Rewrite the rows from the start through the line containing "completed is located", swapping "screenshot" for "page" and changing nothing else. Leave the pictures out.

Word and item position data:
*****
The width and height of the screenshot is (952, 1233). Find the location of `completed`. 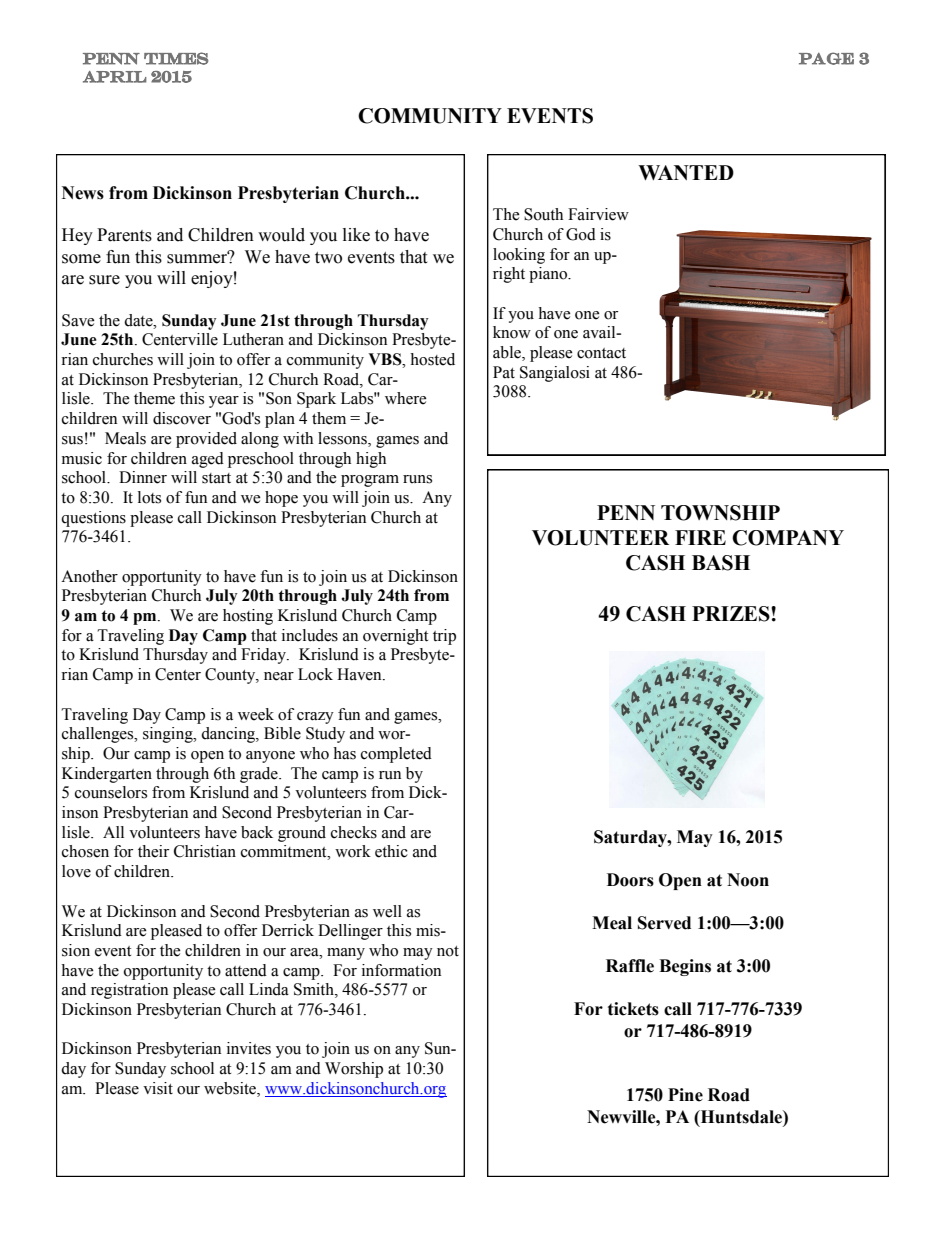

completed is located at coordinates (396, 755).
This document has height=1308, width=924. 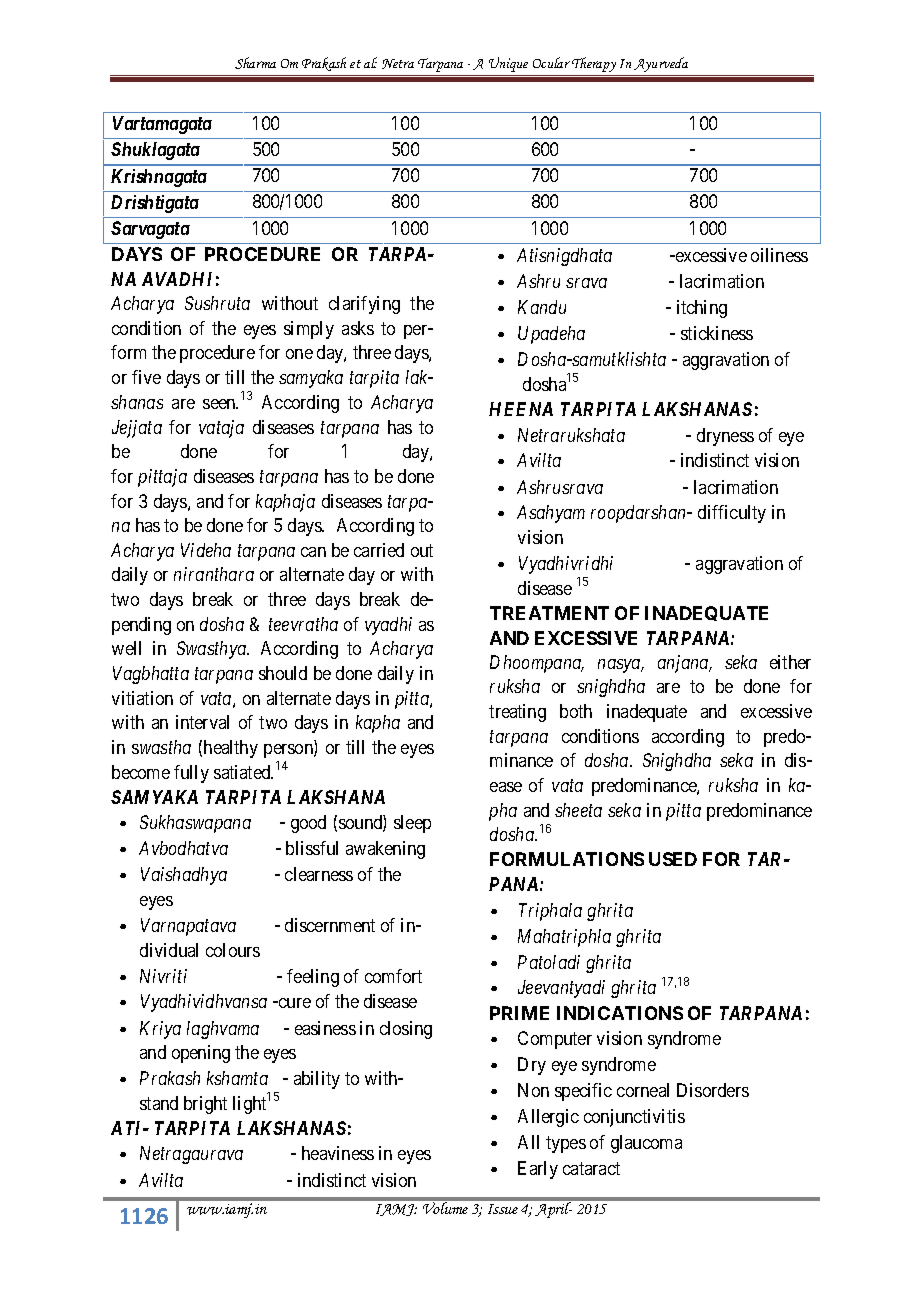 What do you see at coordinates (673, 859) in the document?
I see `USED` at bounding box center [673, 859].
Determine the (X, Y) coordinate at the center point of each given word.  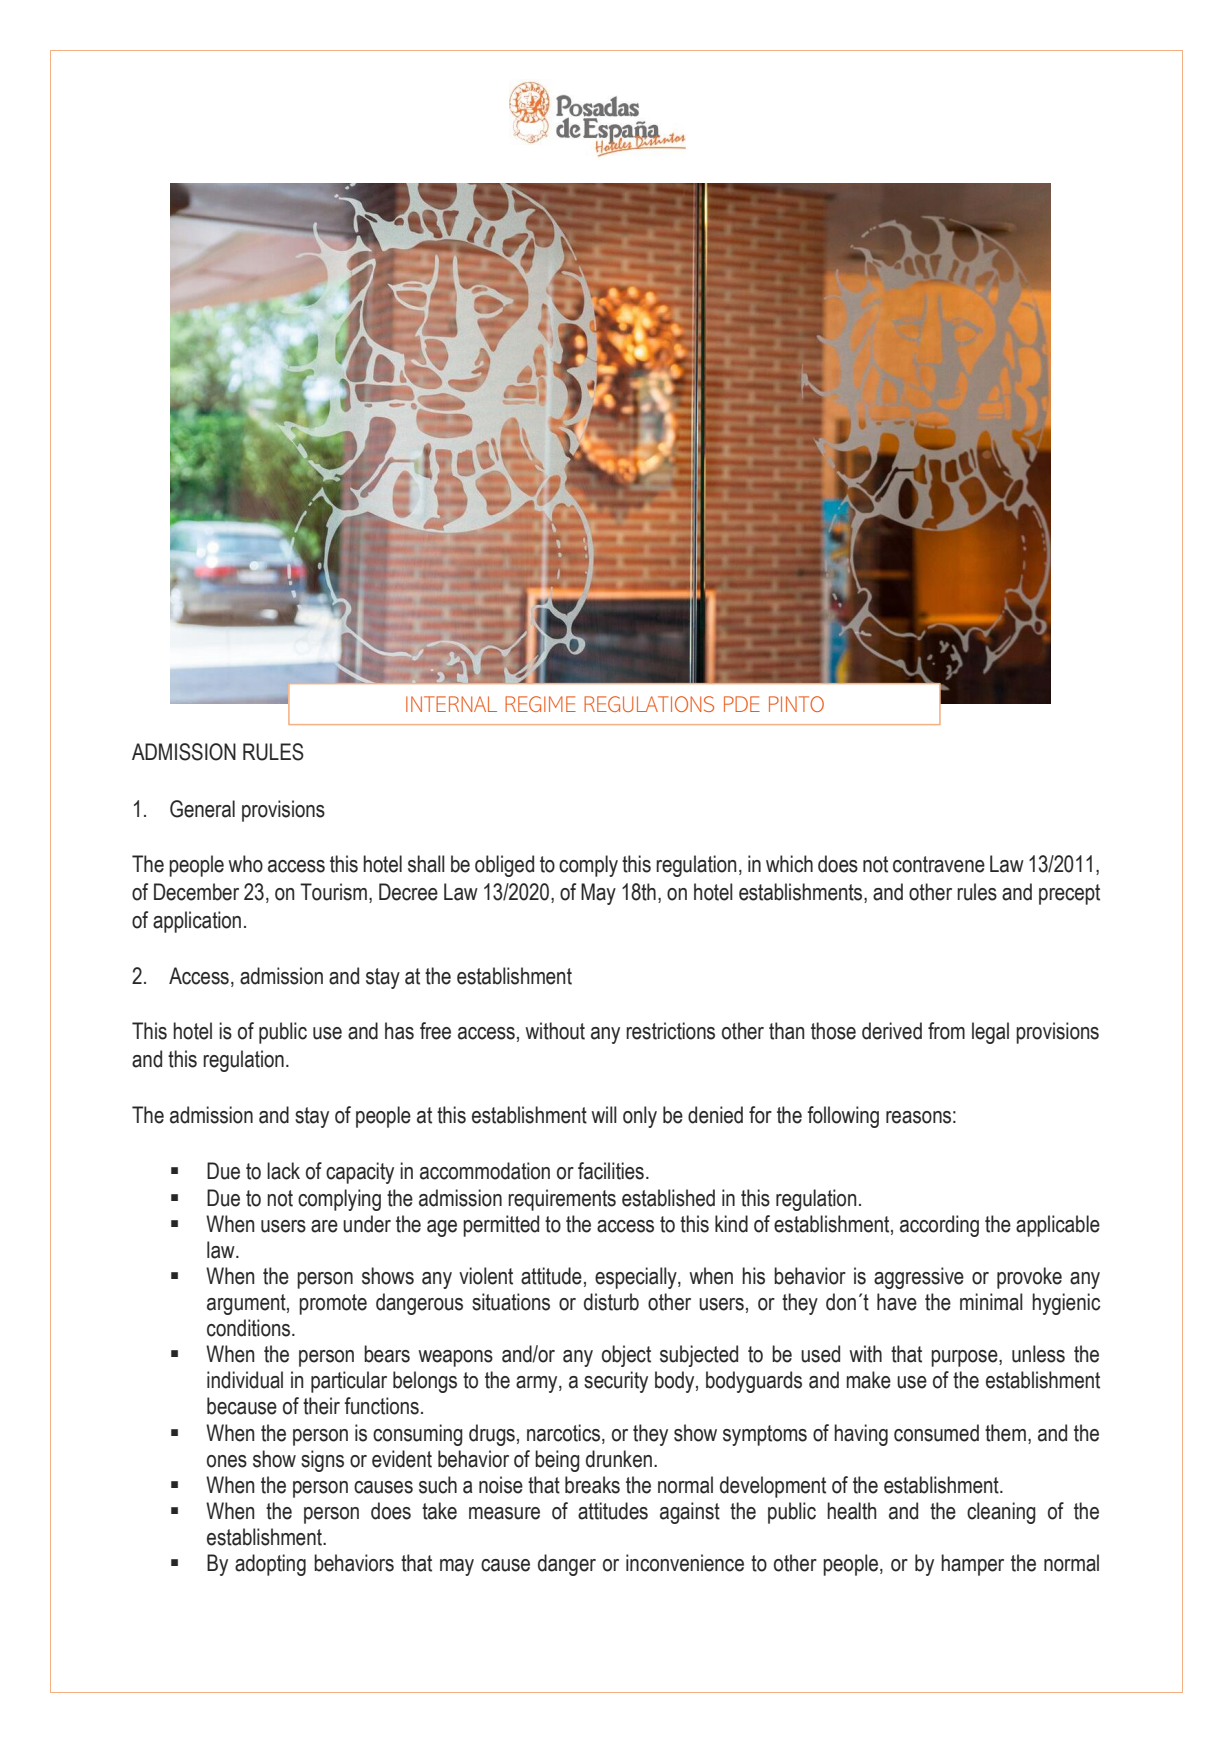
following (843, 1117)
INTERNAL (451, 704)
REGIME (540, 704)
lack (283, 1171)
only (640, 1117)
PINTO (796, 704)
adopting (270, 1565)
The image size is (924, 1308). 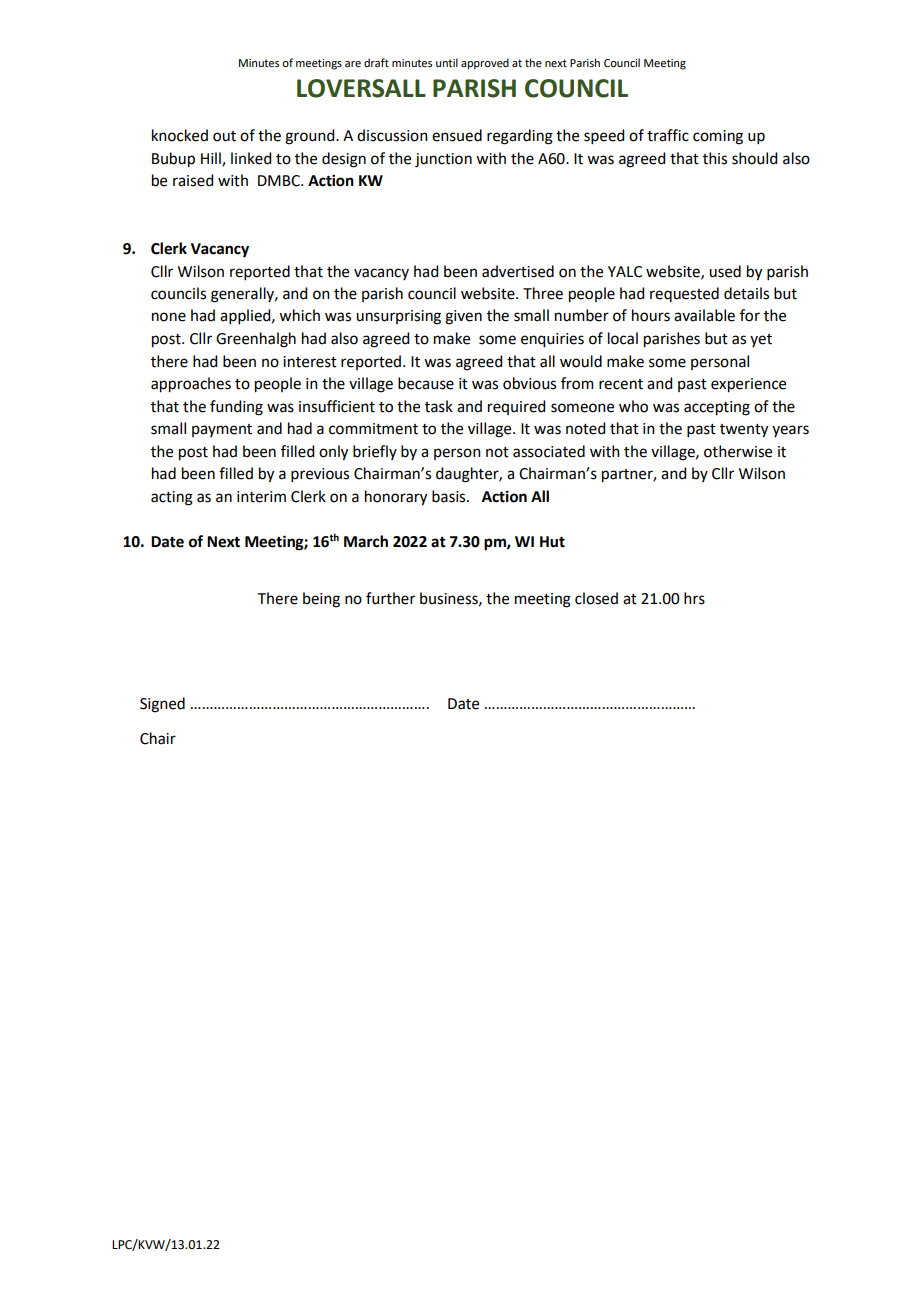 I want to click on raised, so click(x=193, y=180).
*****
The output:
The width and height of the page is (952, 1233). Find the location of `completed`. 

completed is located at coordinates (396, 755).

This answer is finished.